▶ **Work to complete**
From the entries below, output the line with "Task: Enable the Autologin checkbox" and each following line up to and including the line with "Given: Click the ending Vendedor field 999999", exactly as written.

▶ **Records from a data source**

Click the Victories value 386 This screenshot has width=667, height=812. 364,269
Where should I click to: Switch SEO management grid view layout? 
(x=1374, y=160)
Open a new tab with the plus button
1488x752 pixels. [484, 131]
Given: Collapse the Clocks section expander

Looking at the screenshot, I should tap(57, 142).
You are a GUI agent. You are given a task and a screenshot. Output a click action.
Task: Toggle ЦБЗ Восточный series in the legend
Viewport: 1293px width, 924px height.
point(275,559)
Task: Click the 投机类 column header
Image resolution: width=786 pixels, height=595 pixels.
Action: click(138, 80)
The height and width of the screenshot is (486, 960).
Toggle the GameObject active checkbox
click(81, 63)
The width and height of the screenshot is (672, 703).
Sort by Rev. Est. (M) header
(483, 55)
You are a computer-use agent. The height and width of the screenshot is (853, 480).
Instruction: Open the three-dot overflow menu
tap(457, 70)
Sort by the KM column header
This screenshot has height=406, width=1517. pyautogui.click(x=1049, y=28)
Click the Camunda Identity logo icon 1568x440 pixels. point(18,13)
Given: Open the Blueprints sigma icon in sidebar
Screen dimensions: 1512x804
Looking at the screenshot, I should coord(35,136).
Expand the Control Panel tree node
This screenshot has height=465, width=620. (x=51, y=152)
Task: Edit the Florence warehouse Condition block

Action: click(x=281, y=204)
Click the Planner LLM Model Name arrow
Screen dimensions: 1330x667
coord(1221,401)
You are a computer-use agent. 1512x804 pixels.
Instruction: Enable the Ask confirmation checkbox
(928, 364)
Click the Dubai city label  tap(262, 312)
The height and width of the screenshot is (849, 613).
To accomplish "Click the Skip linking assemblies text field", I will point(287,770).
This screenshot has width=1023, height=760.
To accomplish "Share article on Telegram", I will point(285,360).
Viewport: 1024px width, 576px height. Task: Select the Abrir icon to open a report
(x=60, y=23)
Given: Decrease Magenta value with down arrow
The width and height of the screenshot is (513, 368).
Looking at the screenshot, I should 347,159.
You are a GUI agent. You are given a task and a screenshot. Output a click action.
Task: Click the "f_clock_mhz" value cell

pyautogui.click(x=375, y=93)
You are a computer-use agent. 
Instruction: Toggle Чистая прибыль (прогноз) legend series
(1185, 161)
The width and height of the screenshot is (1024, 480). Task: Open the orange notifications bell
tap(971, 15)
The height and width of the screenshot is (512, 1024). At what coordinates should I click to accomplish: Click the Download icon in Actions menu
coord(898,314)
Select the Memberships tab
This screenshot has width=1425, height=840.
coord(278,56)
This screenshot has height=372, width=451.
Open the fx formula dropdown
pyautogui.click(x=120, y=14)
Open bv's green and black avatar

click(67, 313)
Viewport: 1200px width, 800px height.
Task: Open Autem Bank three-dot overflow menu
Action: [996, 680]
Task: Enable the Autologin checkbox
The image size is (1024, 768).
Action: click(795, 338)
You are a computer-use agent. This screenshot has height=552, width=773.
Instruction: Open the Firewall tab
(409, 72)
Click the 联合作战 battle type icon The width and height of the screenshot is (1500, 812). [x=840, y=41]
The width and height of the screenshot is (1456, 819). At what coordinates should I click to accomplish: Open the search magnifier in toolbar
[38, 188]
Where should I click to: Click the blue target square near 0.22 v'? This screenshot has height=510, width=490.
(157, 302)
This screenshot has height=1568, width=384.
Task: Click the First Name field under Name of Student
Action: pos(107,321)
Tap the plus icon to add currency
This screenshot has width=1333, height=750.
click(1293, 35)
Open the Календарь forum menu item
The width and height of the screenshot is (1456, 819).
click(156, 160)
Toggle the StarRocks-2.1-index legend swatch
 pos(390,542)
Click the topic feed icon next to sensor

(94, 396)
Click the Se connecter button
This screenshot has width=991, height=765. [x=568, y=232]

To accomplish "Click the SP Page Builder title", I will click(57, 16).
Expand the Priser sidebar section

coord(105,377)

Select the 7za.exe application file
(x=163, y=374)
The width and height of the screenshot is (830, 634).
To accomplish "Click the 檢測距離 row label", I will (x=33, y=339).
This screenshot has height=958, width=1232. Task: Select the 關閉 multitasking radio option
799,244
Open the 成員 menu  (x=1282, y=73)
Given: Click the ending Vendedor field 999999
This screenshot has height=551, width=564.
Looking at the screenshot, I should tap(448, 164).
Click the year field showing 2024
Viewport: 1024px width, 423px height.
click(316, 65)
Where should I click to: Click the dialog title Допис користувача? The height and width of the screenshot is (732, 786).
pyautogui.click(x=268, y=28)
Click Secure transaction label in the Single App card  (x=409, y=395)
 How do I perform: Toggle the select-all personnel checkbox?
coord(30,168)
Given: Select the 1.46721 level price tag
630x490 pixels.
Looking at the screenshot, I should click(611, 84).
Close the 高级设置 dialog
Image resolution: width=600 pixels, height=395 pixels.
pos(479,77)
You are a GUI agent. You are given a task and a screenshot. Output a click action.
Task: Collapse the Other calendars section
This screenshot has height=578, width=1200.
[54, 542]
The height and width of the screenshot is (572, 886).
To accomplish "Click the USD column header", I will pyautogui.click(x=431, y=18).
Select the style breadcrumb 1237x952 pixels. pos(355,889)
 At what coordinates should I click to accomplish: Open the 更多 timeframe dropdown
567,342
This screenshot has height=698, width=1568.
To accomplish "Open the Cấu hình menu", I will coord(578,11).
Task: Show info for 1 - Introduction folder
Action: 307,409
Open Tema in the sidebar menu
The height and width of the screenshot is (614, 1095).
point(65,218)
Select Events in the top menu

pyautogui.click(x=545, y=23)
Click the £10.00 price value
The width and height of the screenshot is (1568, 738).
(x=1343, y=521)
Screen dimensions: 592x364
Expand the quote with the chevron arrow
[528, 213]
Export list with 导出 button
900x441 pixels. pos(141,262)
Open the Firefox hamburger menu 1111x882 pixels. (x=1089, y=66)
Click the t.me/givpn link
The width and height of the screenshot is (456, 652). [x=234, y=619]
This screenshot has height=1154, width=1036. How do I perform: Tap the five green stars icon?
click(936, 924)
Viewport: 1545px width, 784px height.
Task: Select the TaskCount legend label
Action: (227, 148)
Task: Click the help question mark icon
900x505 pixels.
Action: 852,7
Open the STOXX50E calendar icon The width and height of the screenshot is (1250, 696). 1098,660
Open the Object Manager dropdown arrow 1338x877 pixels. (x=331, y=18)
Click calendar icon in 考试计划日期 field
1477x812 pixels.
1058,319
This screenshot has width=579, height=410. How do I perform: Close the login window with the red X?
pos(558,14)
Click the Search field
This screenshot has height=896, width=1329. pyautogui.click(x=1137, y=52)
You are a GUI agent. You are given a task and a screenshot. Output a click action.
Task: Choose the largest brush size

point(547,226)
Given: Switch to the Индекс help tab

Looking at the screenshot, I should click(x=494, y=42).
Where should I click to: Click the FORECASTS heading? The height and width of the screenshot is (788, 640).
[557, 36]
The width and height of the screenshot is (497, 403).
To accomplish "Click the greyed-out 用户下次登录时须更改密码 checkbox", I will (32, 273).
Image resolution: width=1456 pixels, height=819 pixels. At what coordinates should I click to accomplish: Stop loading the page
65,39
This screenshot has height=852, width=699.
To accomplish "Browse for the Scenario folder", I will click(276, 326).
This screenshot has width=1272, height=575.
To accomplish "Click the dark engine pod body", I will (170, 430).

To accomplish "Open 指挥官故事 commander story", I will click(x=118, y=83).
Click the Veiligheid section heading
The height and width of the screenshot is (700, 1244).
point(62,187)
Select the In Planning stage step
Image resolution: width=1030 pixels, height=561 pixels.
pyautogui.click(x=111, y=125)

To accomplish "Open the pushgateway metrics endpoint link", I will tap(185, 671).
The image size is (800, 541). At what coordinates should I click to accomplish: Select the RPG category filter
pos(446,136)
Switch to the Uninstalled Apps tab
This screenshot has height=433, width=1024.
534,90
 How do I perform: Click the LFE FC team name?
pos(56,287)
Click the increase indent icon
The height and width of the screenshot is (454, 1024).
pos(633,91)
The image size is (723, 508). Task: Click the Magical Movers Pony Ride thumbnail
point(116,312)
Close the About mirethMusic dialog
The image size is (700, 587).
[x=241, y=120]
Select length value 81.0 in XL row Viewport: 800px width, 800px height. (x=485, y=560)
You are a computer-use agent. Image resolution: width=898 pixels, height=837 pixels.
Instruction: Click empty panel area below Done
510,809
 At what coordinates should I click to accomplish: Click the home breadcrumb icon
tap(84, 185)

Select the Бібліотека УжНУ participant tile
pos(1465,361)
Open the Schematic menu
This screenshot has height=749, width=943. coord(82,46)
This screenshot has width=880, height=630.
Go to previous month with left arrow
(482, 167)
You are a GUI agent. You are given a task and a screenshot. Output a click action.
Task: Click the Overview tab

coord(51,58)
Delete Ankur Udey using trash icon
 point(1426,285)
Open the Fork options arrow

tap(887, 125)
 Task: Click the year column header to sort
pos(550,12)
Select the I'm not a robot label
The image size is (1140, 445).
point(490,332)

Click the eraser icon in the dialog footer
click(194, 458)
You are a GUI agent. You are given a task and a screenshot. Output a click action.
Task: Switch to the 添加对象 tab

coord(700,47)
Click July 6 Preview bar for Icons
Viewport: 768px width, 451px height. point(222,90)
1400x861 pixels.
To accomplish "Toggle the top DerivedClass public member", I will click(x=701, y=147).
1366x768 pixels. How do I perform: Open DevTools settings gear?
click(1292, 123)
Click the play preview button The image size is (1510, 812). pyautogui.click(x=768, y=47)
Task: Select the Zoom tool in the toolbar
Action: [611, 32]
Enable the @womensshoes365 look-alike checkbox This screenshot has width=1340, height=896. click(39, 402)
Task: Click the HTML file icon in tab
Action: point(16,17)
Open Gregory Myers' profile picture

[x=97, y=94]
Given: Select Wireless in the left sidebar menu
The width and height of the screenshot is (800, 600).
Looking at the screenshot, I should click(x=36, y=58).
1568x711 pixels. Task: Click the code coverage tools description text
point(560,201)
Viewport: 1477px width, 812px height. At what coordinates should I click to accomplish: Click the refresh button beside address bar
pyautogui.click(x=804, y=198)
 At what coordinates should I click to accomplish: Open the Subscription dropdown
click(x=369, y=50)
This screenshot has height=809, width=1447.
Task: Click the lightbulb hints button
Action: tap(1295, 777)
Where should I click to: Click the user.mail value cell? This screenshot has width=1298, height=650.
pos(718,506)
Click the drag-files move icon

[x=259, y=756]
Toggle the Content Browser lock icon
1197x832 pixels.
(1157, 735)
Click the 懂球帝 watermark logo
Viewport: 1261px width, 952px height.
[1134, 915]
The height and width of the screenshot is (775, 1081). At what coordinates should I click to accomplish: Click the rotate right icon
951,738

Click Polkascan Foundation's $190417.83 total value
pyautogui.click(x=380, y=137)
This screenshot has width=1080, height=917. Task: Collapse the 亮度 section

▶ **Exercise output**
Task: Enable the Autologin checkbox
The image size is (1024, 768).
Action: click(795, 338)
You are a computer-use agent. This screenshot has height=552, width=773.
Instruction: Open the Firewall tab
(409, 72)
Click the 联合作战 battle type icon The width and height of the screenshot is (1500, 812). [x=840, y=41]
The width and height of the screenshot is (1456, 819). At what coordinates should I click to accomplish: Open the search magnifier in toolbar
[38, 188]
Where should I click to: Click the blue target square near 0.22 v'? This screenshot has height=510, width=490.
(157, 302)
This screenshot has height=1568, width=384.
Task: Click the First Name field under Name of Student
Action: pos(107,321)
Tap the plus icon to add currency
This screenshot has width=1333, height=750.
click(1293, 35)
Open the Календарь forum menu item
The width and height of the screenshot is (1456, 819).
click(156, 160)
Toggle the StarRocks-2.1-index legend swatch
 pos(390,542)
Click the topic feed icon next to sensor

(94, 396)
Click the Se connecter button
This screenshot has width=991, height=765. [x=568, y=232]

To accomplish "Click the SP Page Builder title", I will click(57, 16).
Expand the Priser sidebar section

coord(105,377)

Select the 7za.exe application file
(x=163, y=374)
The width and height of the screenshot is (830, 634).
To accomplish "Click the 檢測距離 row label", I will (x=33, y=339).
This screenshot has height=958, width=1232. Task: Select the 關閉 multitasking radio option
799,244
Open the 成員 menu  (x=1282, y=73)
Given: Click the ending Vendedor field 999999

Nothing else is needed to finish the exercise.